O texto também fecha
espaço para as bets que operam na clandestinidade, usadas para crimes, lavagem
de dinheiro e concorrência desleal. Alessandro Vieira incluiu uma emenda de
redação alinhada com a Receita e o Ministério da Fazenda que prevê medidas como
a responsabilidade solidária de empresas de pagamento e instituições
financeiras. Uma bet ilegal só funciona
porque alguém patrocina sua publicidade e porque alguma instituição permite o
pagamento, afirmou.
A versão aprovada pelo
Senado mantém o tribunal do júri para julgar homicídios ligados ao crime
organizado e prevê medidas de segurança para jurados e testemunhas, como sigilo
de dados e interrogatórios por videoconferência. O relator destacou que a
proteção constitucional não pode ser retirada por lei comum.
Quem for condenado por
integrar, apoiar ou liderar facções fica inelegível por oito anos, mesmo antes
do trânsito em julgado. Servidores públicos que colaborarem com essas
organizações ou se omitirem podem perder o cargo imediatamente.
Em razão da incidência
do crime organizado no mercado de combustíveis, o senador incluiu regras mais
rígidas de controle de formulação e venda de combustíveis na versão aprovada na
CCJ, mas, no plenário, acatou emenda da senadora Tereza Cristina (PP-MS) para
rever esse trecho da proposta. Ele também acatou parcialmente emenda do senador
Veneziano Vital do Rêgo (MDB-PB) sobre o tema.

· · ·

COMANDO A -
Por favor, disponha como lista JSON de strings, uma por linha e sem as linhas em branco, a parte das entradas que vai da linha que contém "Image resolution: width=1456" até o fim das entradas, com as duas extremidades incluídas.

· · ·

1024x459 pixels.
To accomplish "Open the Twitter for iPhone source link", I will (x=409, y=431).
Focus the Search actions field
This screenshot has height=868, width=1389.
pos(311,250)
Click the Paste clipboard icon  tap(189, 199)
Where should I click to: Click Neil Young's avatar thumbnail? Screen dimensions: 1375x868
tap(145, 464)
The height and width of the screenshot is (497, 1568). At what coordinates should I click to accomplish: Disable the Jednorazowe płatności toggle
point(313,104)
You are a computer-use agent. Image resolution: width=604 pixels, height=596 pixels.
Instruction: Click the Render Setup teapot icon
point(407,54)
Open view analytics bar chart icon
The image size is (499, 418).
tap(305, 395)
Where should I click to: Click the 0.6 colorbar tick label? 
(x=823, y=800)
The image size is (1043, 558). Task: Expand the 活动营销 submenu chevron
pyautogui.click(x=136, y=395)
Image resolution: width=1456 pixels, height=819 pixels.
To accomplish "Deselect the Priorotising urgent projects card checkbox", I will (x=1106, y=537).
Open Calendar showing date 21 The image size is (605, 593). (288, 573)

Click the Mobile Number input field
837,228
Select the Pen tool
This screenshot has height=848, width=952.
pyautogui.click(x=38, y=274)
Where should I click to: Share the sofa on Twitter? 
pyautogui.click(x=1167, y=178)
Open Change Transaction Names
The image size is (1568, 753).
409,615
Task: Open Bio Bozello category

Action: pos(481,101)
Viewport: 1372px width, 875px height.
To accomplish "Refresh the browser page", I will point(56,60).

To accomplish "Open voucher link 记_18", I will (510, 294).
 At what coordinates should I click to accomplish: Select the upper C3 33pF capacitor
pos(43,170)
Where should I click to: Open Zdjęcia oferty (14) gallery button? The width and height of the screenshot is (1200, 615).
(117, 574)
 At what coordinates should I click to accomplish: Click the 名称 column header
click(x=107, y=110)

· · ·

COMANDO B -
Segundo o trecho, por quantos anos fica inelegível quem for condenado por integrar, apoiar ou liderar facções?

RESULTADO A -
[
  "Image resolution: width=1456 pixels, height=819 pixels.",
  "To accomplish \"Deselect the Priorotising urgent projects card checkbox\", I will (x=1106, y=537).",
  "Open Calendar showing date 21 The image size is (605, 593). (288, 573)",
  "Click the Mobile Number input field",
  "837,228",
  "Select the Pen tool",
  "This screenshot has height=848, width=952.",
  "pyautogui.click(x=38, y=274)",
  "Where should I click to: Share the sofa on Twitter? ",
  "pyautogui.click(x=1167, y=178)",
  "Open Change Transaction Names",
  "The image size is (1568, 753).",
  "409,615",
  "Task: Open Bio Bozello category",
  "Action: pos(481,101)",
  "Viewport: 1372px width, 875px height.",
  "To accomplish \"Refresh the browser page\", I will point(56,60).",
  "To accomplish \"Open voucher link 记_18\", I will (510, 294).",
  " At what coordinates should I click to accomplish: Select the upper C3 33pF capacitor",
  "pos(43,170)",
  "Where should I click to: Open Zdjęcia oferty (14) gallery button? The width and height of the screenshot is (1200, 615).",
  "(117, 574)",
  " At what coordinates should I click to accomplish: Click the 名称 column header",
  "click(x=107, y=110)"
]

RESULTADO B -
Por oito anos, mesmo antes do trânsito em julgado.